Related papers: Li et al. (2019) Yields and resilience outcomes of organic, cover crop, and conventional practices in a Mediterranean climate. Scientific Reports
Harnessing plant-soil-microbe interactions for agroecosystem sustainability
Root exploitation of soil heterogeneity and microbially mediated rhizosphere processes play critical roles in plant resource uptake and stress resistance. Using the Russell Ranch long-term field trial, I discovered that organically managed systems harbored more diverse, stable rhizosphere communities and resulted in better crop performance relative to conventional systems under drought. However, water-saving irrigation strategies, such as subsurface drip irrigation (SDI), could lead to trade-offs by limiting root development and rhizosphere microbial activities, and reduce crop yields in organic systems. My study highlights the importance of assessing root-soil-microbe interactions to build up agricultural resilience and maximize resource-mining potential for organic management systems.
Related papers: Li et al. (2020) Impact of irrigation strategies on tomato root distribution and rhizosphere processes in an organic system. Frontiers in Plant Science
Integrated weed management and arbuscular mycorrhizal fungi
I have been involved in several projects to integrate arbuscular mycorrhizal fungi (AMF), an essential soil microbial group, in agricultural systems for crop production and ecosystem services. My Ph.D. research identified AMF taxa that improved crop competitiveness against weeds, and also assessed soil management strategies that enhanced this relationship. Some identified AMF taxa were highly beneficial to crops but negatively affect weed growth. I also demonstrated that tillage and cover cropping could promote the abundance of these AMF taxa by altering the AMF community. As a follow-up, I am currently working on projects using maize mutants to advance our understandings of AMF genetic architecture and mechanisms for maize production.

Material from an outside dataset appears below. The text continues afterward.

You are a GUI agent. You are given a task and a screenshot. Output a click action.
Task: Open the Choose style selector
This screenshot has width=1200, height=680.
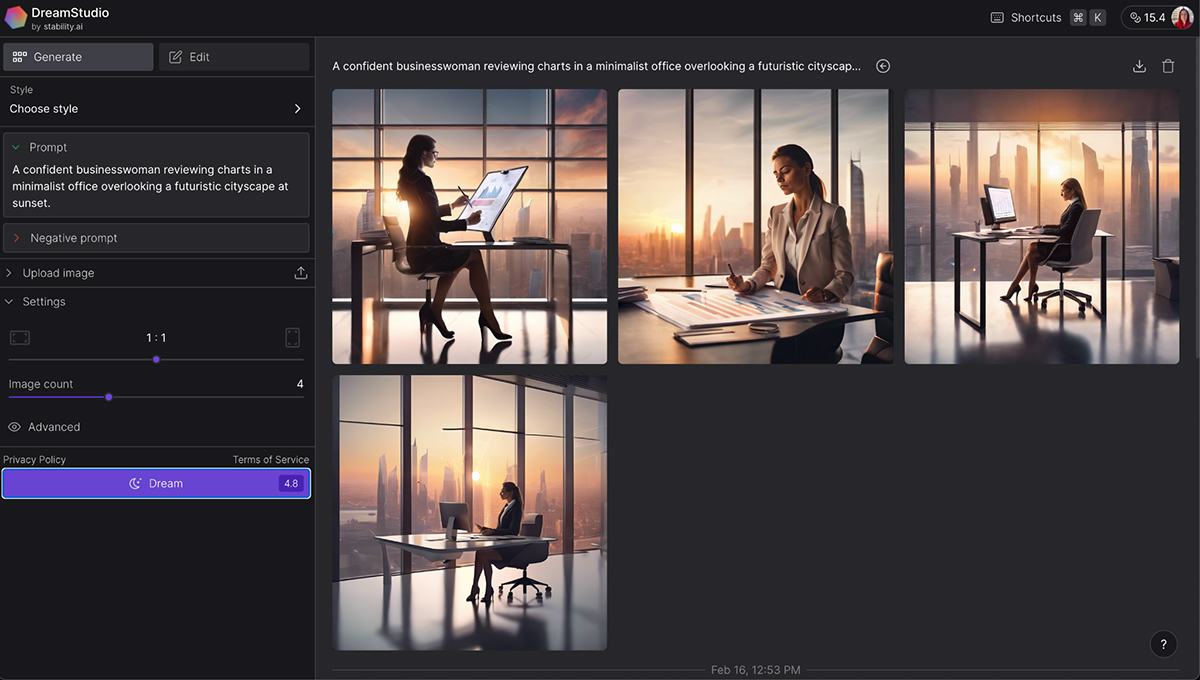156,108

Related papers: Li et al. (2019) Interspecific variation in crop and weed responses to arbuscular mycorrhizal fungal community highlights opportunities for weed biocontrol. Applied Soil Ecology
Outreach: Deficit irrigation to optimize tomato quality and yield
Outreach has been an important part of my long-term career goal. I have been involved in developing guidelines for processing tomato growers to implement late-season water-saving deficit irrigation strategies in California. We used a simple field measurement, the normalized difference vegetation index (NDVI), to determine the onset of deficit irrigation. Using this method, I discovered that water cut-back to 75% of the crop evapotranspiration one week after the NDVI peak could successfully increase fruit total soluble solids without negatively affecting tomato yields. This result has been disseminated extensively through the Russell Ranch Field Day and growers meeting in the field.